#### COSA FARAI
1/ Trascrivi parola per parola il testo sui cattolici in politica, da "Ilvo Diamanti spiega" fino a "maniera molto efficace." compreso.
2/ Rispondi a queste domande sul testo sui cattolici in politica:
(a) Su quale giornale scrive oggi Ilvo Diamanti?
(b) Chi viene indicato come esempio di quelli che Diamanti chiama atei devoti?
(c) Quale percentuale dei frequentatori assidui della messa domenicale ha scelto Berlusconi?

#### BRANO DEL DOCUMENTO
════════════════════

Ilvo Diamanti spiega la dispersione dei cattolici in politica

ilvodiamantiI cattolici in Italia sono un pò come il fantastico elettore mediano, quello che tutti si vogliono conquistare - o si devono conquistare - pur di vincere le elezioni. Ilvo Diamanti un uomo dalla sintassi più sincopata di un infartuato multiplo, ma oggi su Repubblica spiega in maniera molto efficace.

Finchè c'è stata la DC, non c'erano dubbi. Eri cattolico? Stavi lì. C'era poco da fare. Ah che bello che era il mondo un tempo. Tutto molto più semplice. Ma da quando la Dc è scomparsa, disciolta, in mille individui capaci di inventarsi di tutto pur di restare a galla, come si è regolata la Chiesa?

Semplice, si è messa in proprio agendo da sè nell'agone politico.

Senza stare a negoziore nulla. O al massimo affidandosi a quelli che Diamanti chiama atei devoti. Uno su tutti Giuliano Ferrara, e la sua singolare campagna antiaborto. Sempre secondo Ferrara la Chiesa sarebbe uscita male dalle ultime elezioni, o meglio dalla lotta per le poltrone. Troppo poche quelle andate a uomini d'oltretevere.

Sempre nel pezzo di Diamanti poi si conferma che gli elettori cattolici sono orientati prevalentemente a centrodestra: il 34% dei frequentatori assidui della messa domenicale - classico indicatore - ha votato per Veltroni, mentre il 48% ha scelto Berlusconi.

════════════════════

#### DATI MOSTRATI
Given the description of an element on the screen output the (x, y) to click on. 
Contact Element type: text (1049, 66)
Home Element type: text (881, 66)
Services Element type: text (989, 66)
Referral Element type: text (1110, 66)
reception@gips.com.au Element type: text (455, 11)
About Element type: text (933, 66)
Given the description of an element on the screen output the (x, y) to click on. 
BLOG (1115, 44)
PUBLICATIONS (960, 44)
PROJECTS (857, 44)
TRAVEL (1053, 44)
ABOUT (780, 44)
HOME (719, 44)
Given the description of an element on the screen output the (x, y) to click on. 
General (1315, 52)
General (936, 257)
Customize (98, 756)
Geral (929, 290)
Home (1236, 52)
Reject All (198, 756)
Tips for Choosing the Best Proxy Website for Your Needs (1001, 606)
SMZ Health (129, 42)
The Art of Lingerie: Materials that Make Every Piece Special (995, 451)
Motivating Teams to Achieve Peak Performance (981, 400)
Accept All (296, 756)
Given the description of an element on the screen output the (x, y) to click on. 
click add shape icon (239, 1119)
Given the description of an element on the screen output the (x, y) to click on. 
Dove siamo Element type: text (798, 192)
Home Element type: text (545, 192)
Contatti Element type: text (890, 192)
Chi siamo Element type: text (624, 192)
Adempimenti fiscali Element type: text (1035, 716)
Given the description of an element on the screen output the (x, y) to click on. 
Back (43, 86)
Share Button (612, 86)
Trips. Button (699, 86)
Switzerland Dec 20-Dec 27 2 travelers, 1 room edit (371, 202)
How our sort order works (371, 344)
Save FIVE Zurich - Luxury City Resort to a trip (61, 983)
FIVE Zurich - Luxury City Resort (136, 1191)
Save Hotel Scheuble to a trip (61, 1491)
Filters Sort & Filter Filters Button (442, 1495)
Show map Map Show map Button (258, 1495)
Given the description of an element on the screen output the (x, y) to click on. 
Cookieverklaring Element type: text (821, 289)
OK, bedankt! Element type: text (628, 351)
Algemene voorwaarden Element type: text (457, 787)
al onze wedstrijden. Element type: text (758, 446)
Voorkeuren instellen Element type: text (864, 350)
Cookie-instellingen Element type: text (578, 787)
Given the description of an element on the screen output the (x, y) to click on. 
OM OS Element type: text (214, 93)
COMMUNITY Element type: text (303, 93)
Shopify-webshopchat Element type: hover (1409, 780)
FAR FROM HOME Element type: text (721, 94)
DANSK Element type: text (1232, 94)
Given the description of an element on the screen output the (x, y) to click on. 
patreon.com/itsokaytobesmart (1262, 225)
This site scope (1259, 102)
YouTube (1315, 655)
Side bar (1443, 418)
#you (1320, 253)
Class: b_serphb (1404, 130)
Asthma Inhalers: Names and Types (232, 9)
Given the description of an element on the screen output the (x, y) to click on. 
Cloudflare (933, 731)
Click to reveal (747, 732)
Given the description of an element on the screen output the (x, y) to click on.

════════════════════

#### LE TUE RISPOSTE
1/
Ilvo Diamanti spiega la dispersione dei cattolici in politica

ilvodiamantiI cattolici in Italia sono un pò come il fantastico elettore mediano, quello che tutti si vogliono conquistare - o si devono conquistare - pur di vincere le elezioni. Ilvo Diamanti un uomo dalla sintassi più sincopata di un infartuato multiplo, ma oggi su Repubblica spiega in maniera molto efficace.

2/
(a) Su Repubblica.
(b) Giuliano Ferrara.
(c) Il 48%.